For depths less than 50 m, air is recommended (it is not "deep", for CMAS deep air is 50 to 60m, still allowed, but not recommended anymore).
 
It’s not used to do it anymore, you just won’t read it on

Let me rephrase it. Some time ago it was the only way.

Now more modern approaches exist, they are widely recommended by scientists, but are more expensive - trimix. Those who are still following the old school (NOT recommended by scientists) often don't want to adapt to avoid the extra cost.

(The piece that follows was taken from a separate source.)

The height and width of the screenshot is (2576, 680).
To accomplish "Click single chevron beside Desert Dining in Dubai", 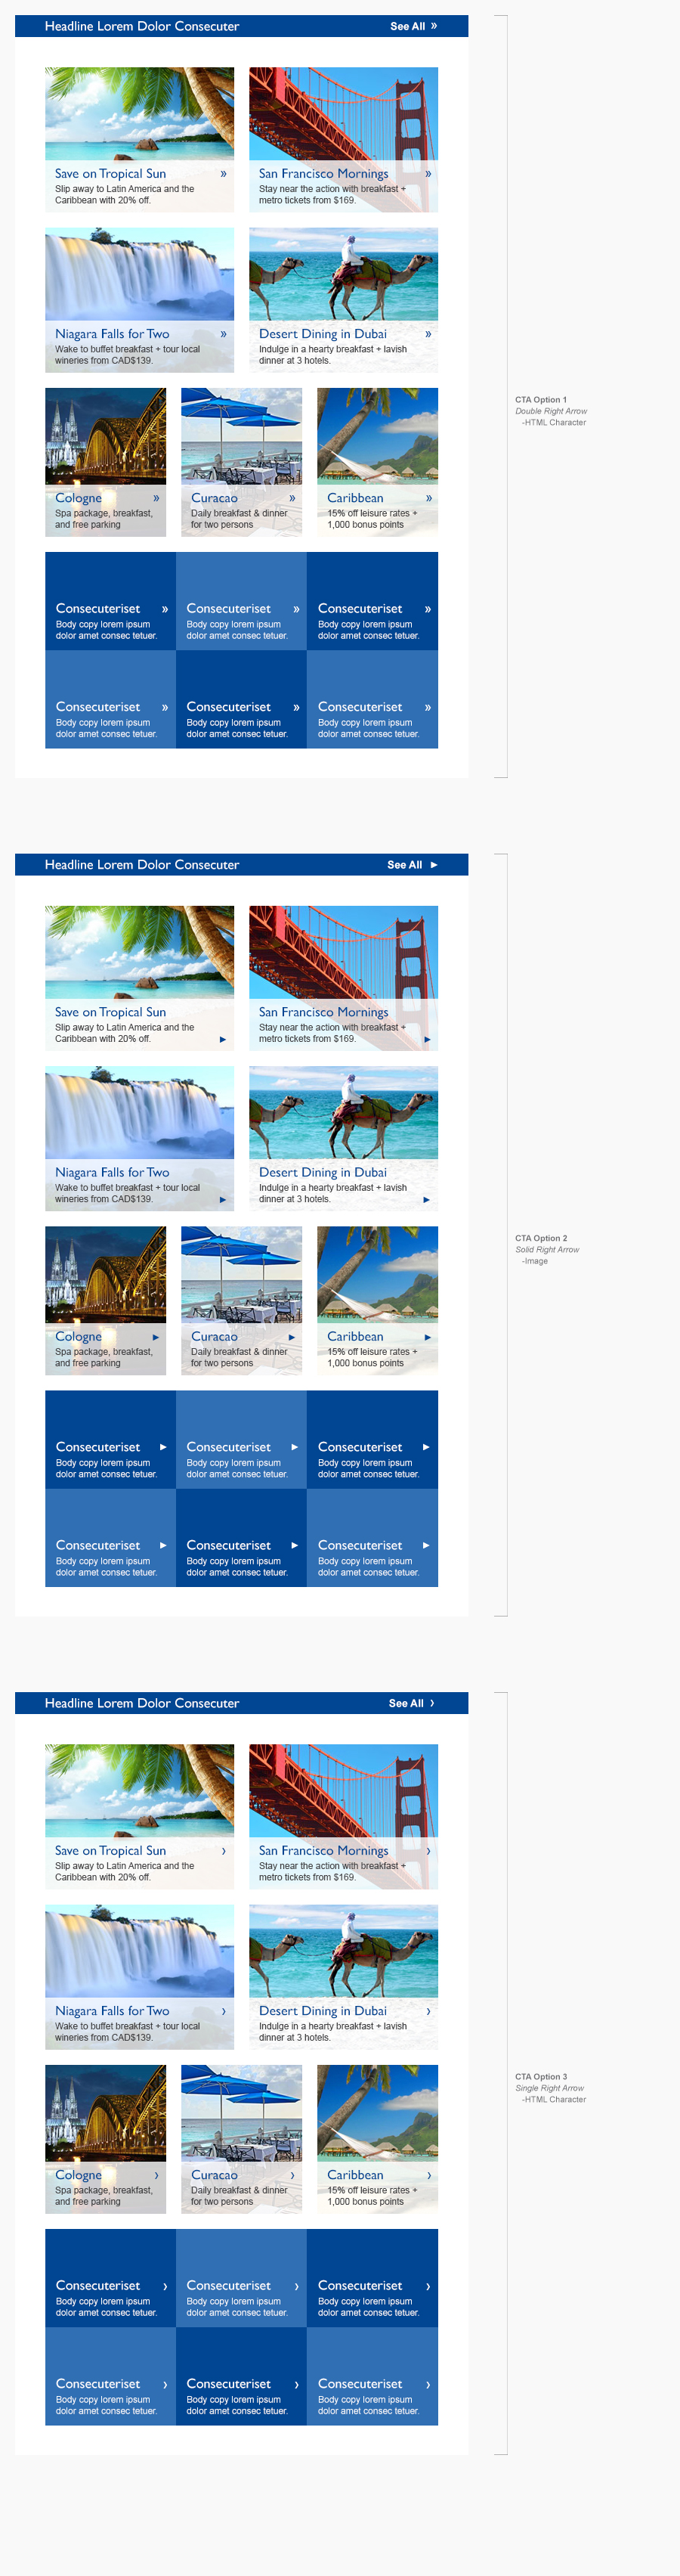I will pos(428,2011).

Agree on the other part of your post, but it still is unreasonable to me. PS I actually hate being narced and I avoid air and nitrox below 30 if I can dive with my rebreather. I never go beyond 35 without helium - never, really... But that's just me
 
Let me rephrase it. Some time ago it was the only way.
Air was never the only way, Heliair, Heliox and Trimix but the price of helium and availability has made them unaffordable, that leaves a rebreather, people who are already diving to 45m on air won’t spend the time or money on a rebreather to get them to 60m for a handful of dives in the summer so they go there on air. I met four others last season on the wrecks between 55 and 65 meters diving air, something I haven’t seen in 15 years.
 
You're right about what you are saying here, but my post specifically says 2 more hours of deco though
Do you always have a couple spare hours on your scrubber?